I’m not inviting him to fill the pulpit at my church anytime soon, but still….

3) The December 2008 issue of National Geographic has a display on King Herod whom they call the architect of the Holy Land. Fascinating, instructive.

One photograph shows small boulders that are “spiky with salt crystals” on the shore of the Dead Sea. Doctors ordered the nearly 70 year old King Herod to bathe in those waters. He was “feverish, itchy, and wracked with pain.” And then, “the therapy failed, and Herod, despondent and increasingly paranoid, tried to kill himself.”

It couldn’t have happened to a more-deserving fellow, one of the original “baddies” from history.

The same issue of the Geographic contains thought-provoking stuff on “Necessary Angels,” the illiterate women from India’s Untouchable class who are curing diseases and saving lives. Also, stand in awe of the incredible photographs from Mars. The article following the one on King Herod deals with the ever-persisting problem of looting archeological sites in that region of the world.

Aren’t we grateful for the public library where we can read these magazines without spending a dime!


4)Something on the New Orleans Saints…

Our football team ended the season Sunday at 8 and 8, with a loss to the strong Carolina Panthers, whom many expect to end up in the Super Bowl. Quarterback Drew Brees came within 16 yards of breaking the single season record for most yards gained through the air. In Monday morning’s Times-Picayune, Brees rightfully pointed out that it would have been a hollow victory to set such a record when the team failed to make the playoffs. Agreed.

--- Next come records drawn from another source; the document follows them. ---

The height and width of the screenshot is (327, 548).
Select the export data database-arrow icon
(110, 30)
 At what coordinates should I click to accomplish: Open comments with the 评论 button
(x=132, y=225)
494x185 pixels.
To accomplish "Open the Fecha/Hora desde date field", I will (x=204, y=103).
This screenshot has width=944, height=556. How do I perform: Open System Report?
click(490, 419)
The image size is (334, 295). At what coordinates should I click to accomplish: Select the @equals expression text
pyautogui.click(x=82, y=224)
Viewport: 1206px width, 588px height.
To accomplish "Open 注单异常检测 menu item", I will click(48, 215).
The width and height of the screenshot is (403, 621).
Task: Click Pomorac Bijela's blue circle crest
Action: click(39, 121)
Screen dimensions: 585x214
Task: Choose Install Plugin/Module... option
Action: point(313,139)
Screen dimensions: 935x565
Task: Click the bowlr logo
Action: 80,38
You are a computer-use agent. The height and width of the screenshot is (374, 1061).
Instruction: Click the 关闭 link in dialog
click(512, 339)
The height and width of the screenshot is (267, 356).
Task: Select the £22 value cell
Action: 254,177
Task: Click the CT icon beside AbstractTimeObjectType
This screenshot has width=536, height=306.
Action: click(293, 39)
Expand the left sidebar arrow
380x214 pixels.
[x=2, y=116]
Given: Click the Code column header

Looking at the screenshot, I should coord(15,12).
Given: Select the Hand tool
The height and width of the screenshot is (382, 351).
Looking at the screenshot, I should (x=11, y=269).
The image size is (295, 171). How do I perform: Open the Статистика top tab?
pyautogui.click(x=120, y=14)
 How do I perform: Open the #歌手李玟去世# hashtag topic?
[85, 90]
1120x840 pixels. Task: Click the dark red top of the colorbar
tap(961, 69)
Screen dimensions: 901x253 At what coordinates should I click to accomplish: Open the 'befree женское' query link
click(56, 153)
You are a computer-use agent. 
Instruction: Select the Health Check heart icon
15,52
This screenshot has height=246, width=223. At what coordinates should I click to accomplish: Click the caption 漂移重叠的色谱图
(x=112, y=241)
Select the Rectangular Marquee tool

A front-page article in Sunday’s paper pointed out the eerie similarities between Saints’ coach Sean Payton’s record after his third season and that of his predecessor, Jim Haslett. Consider, for instance….

–Both coaches took over teams that went 3-13 the year before they arrived.

–Each went 10-6 in their first year, won a division title and a playoff game in that season. Each coach was then named the Associated Press coach of the year.

–Then, the next year, both coaches failed to live up to expectations, with their teams going 7-9.

–Even with mediocre second years, both coaches received multiyear, multimillion dollar contract extensions. Poor Tom Benson, the owner. He’s as befuddled as the rest of us.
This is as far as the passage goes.